A Paraíba possui 217.202 eleitores analfabetos, de acordo com levantamento divulgado pelo Tribunal Superior Eleitoral (TSE). A pesquisa levantou os dados segundo sexo e grau de instrução do eleitorado paraibano.

De acordo com o TSE, a Paraíba possui 2.871.225 de votantes, destes, 217.202 são analfabetos, o que corresponde a 7,565%. Entre os analfabetos, os homens são maioria, um total de 118.061 eleitores e 99.141 eleitoras. Ainda há 454.113 eleitores, equivalente a 15,8%, que afirmaram saber apenas ler e escrever.

A maioria do eleitorado paraibano, 24,6%, o equivalente 706.833 pessoas, possui ensino fundamental incompleto. Dos que possuem ensino fundamental completo, 71.407 são mulheres e 64.881 são homens, um total de 136.288 eleitores.

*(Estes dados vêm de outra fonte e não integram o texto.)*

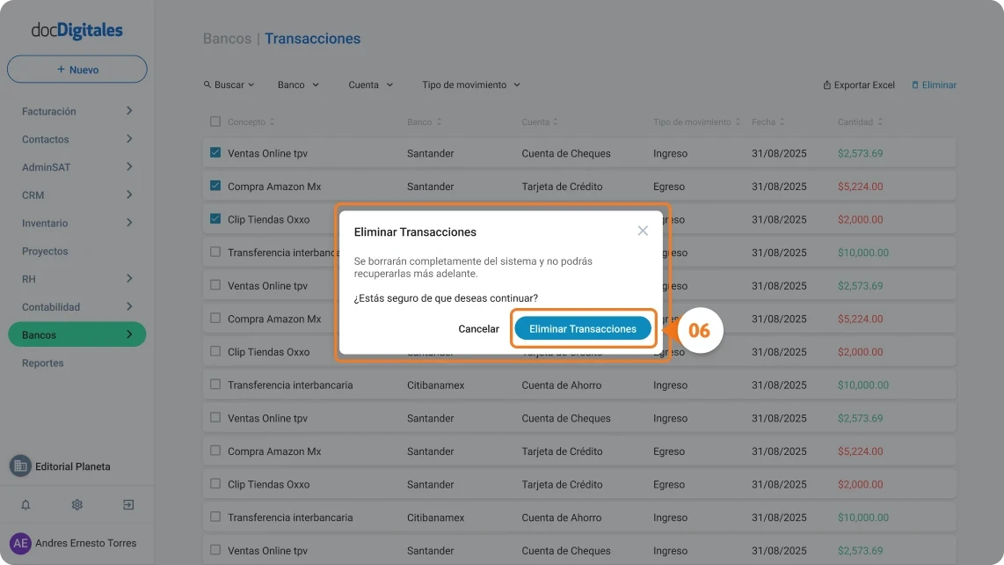Log out using the exit icon
Image resolution: width=1004 pixels, height=565 pixels.
pyautogui.click(x=128, y=504)

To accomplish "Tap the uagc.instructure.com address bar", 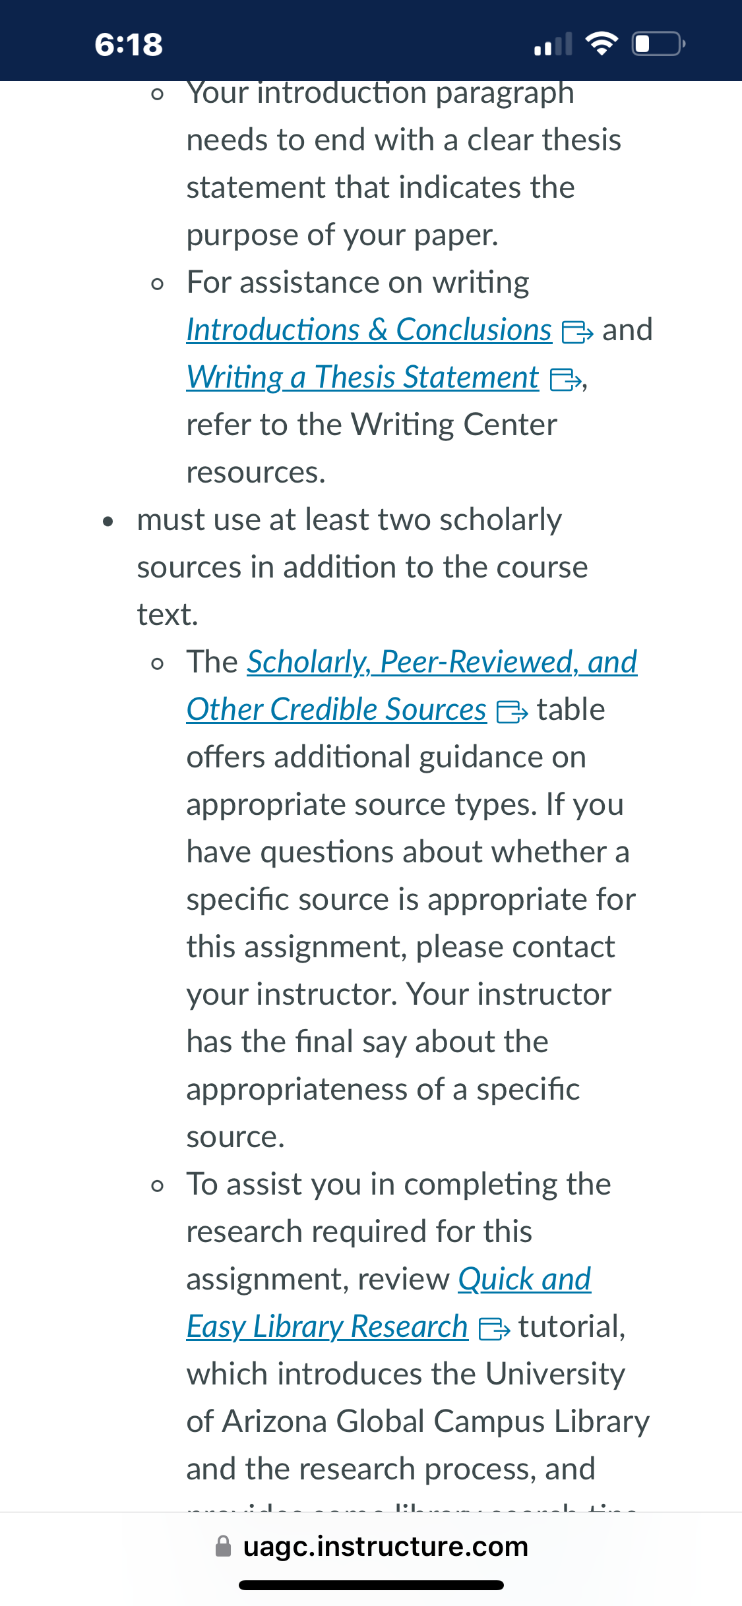I will pyautogui.click(x=371, y=1546).
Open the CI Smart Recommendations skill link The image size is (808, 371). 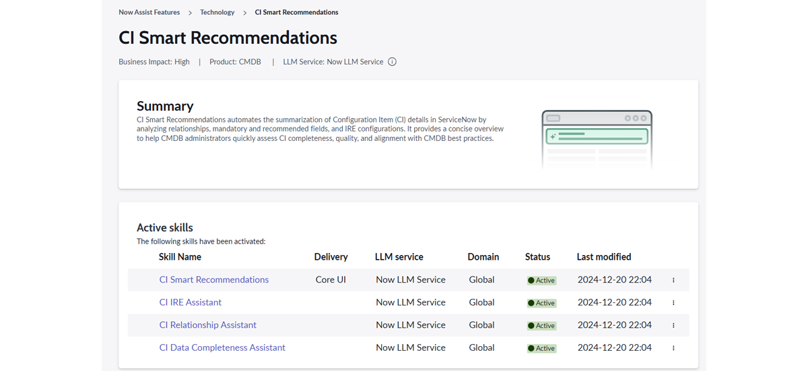pos(213,280)
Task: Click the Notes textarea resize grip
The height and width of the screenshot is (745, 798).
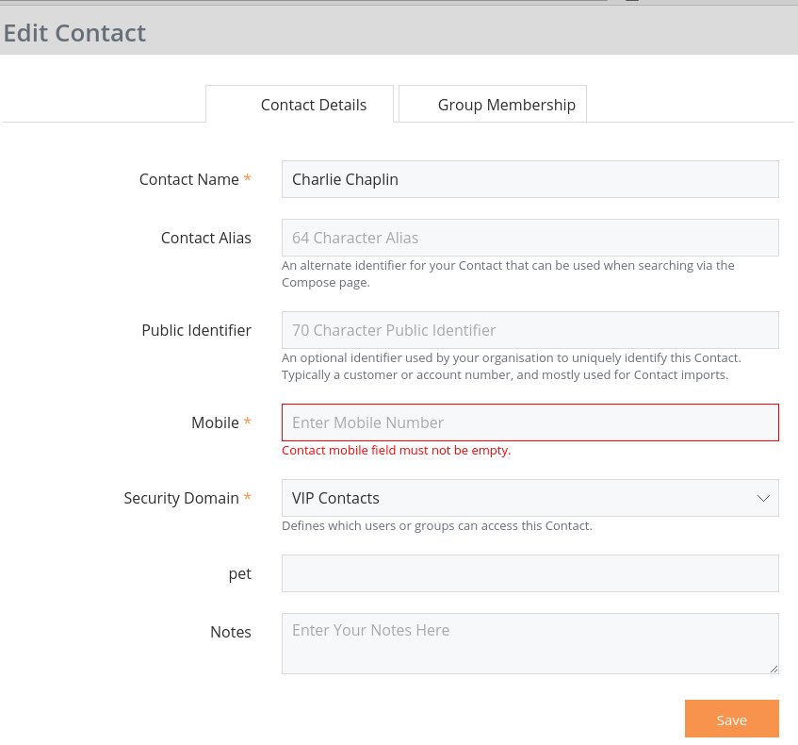Action: 774,669
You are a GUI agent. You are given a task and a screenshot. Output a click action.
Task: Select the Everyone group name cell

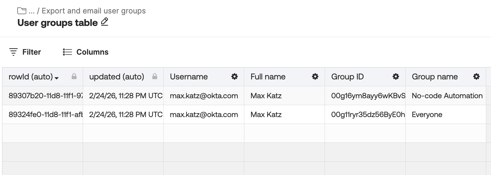(427, 115)
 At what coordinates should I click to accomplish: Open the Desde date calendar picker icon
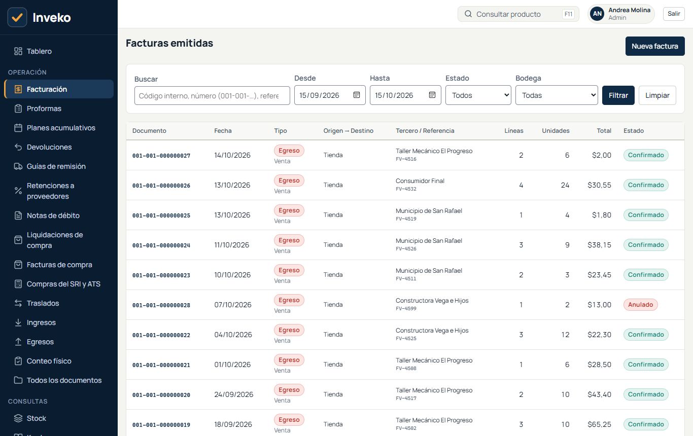click(x=357, y=95)
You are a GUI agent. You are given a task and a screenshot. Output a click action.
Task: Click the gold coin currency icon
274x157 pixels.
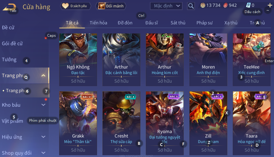click(x=203, y=5)

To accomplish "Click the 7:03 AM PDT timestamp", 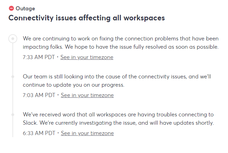I will (39, 95).
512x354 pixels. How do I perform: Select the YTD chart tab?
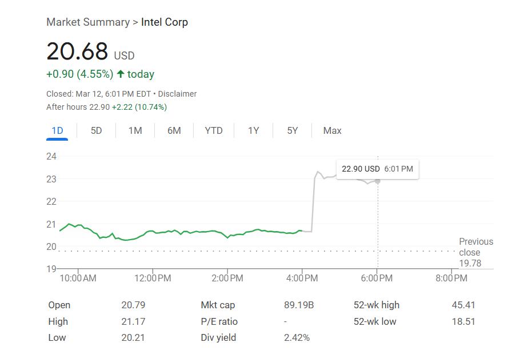(x=214, y=130)
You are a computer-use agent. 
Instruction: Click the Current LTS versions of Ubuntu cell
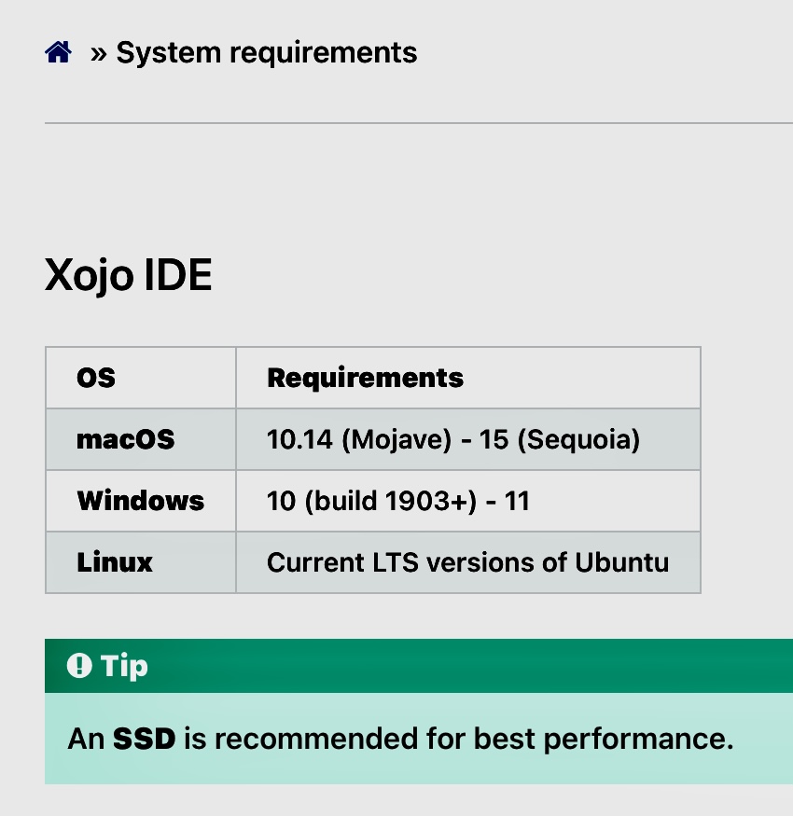click(x=468, y=562)
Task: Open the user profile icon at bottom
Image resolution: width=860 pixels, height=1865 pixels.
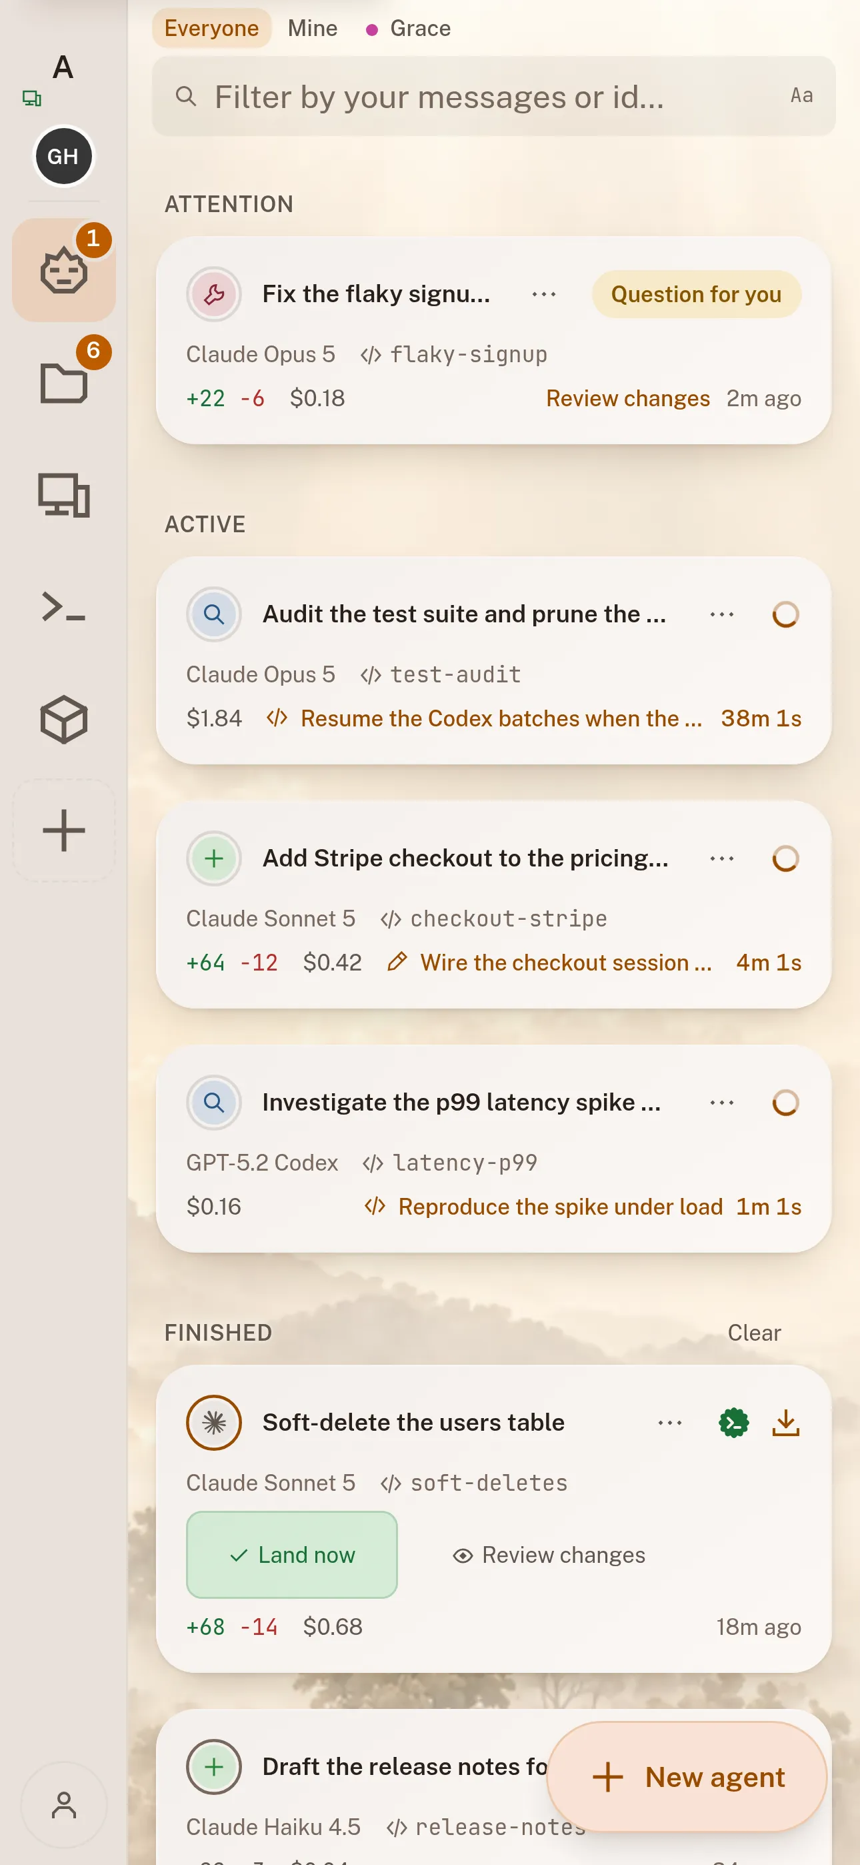Action: pyautogui.click(x=64, y=1805)
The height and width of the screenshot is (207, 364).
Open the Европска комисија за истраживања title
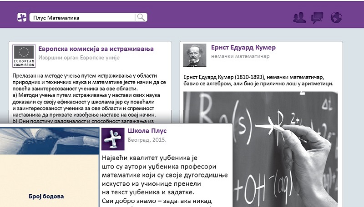(x=96, y=49)
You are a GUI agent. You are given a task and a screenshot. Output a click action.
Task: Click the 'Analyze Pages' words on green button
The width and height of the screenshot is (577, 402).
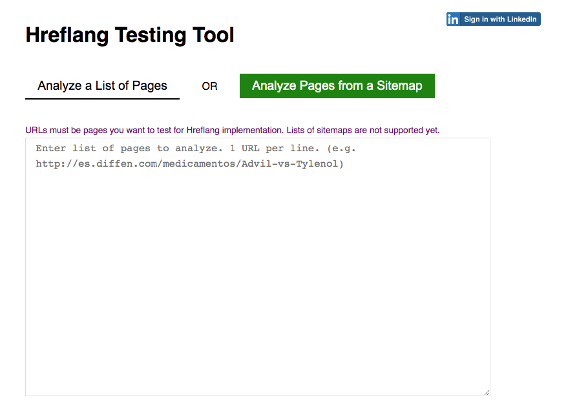[x=293, y=85]
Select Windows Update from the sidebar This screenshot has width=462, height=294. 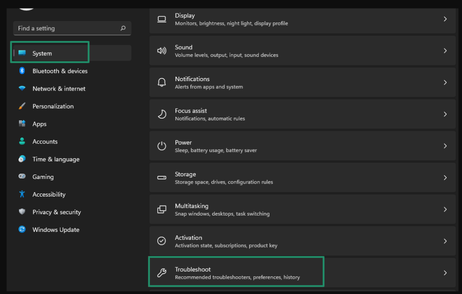pos(55,230)
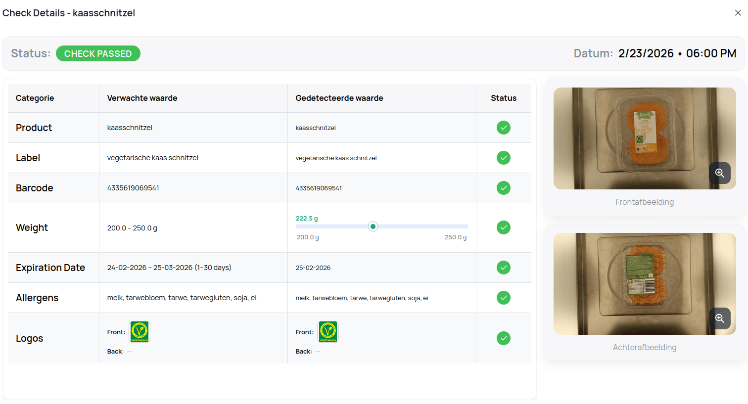
Task: Click the Barcode row status checkmark
Action: (x=503, y=188)
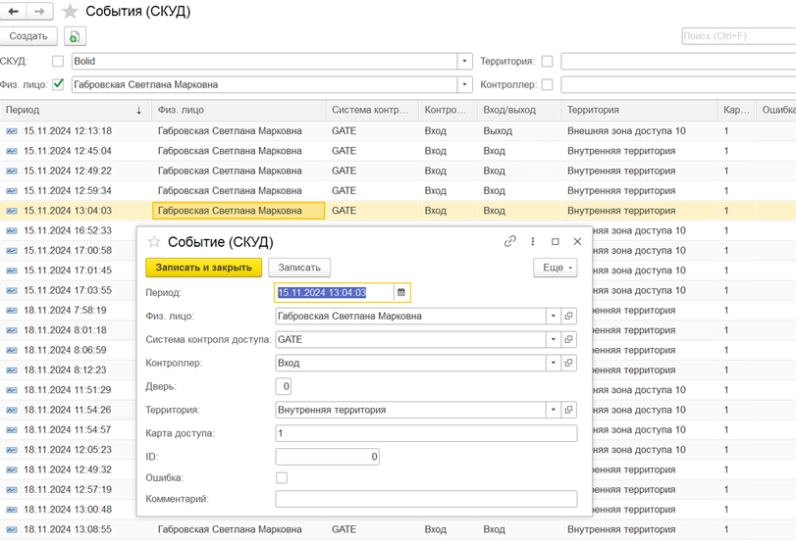
Task: Open calendar picker for Период field
Action: point(401,292)
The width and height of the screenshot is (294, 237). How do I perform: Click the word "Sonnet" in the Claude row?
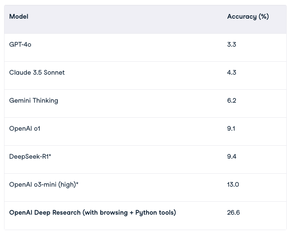tap(54, 73)
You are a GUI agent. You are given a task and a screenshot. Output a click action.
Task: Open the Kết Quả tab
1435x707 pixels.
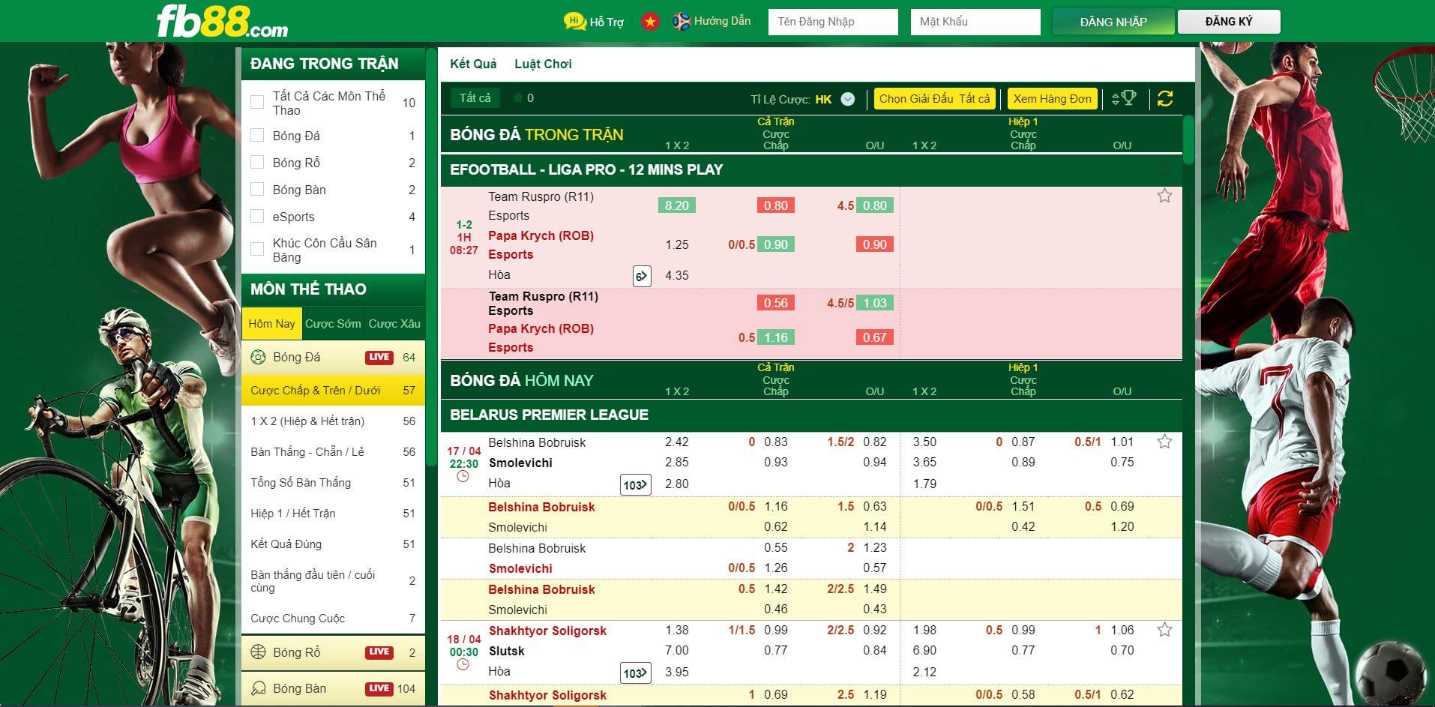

Já 21,2%, um total de 610.465 eleitores, possuem ensino médio completo; enquanto 347.405 possuem ensino médio incompleto. Apenas 8,6% do eleitorado paraibano possui ensino superior completo, sendo 157.468 mulheres e 89.665 homens, resultando em 247.133 votantes. Com ensino superior incompleto, há um total de 151.785 paraibanos. Apenas um eleitor não informou o grau de instrução.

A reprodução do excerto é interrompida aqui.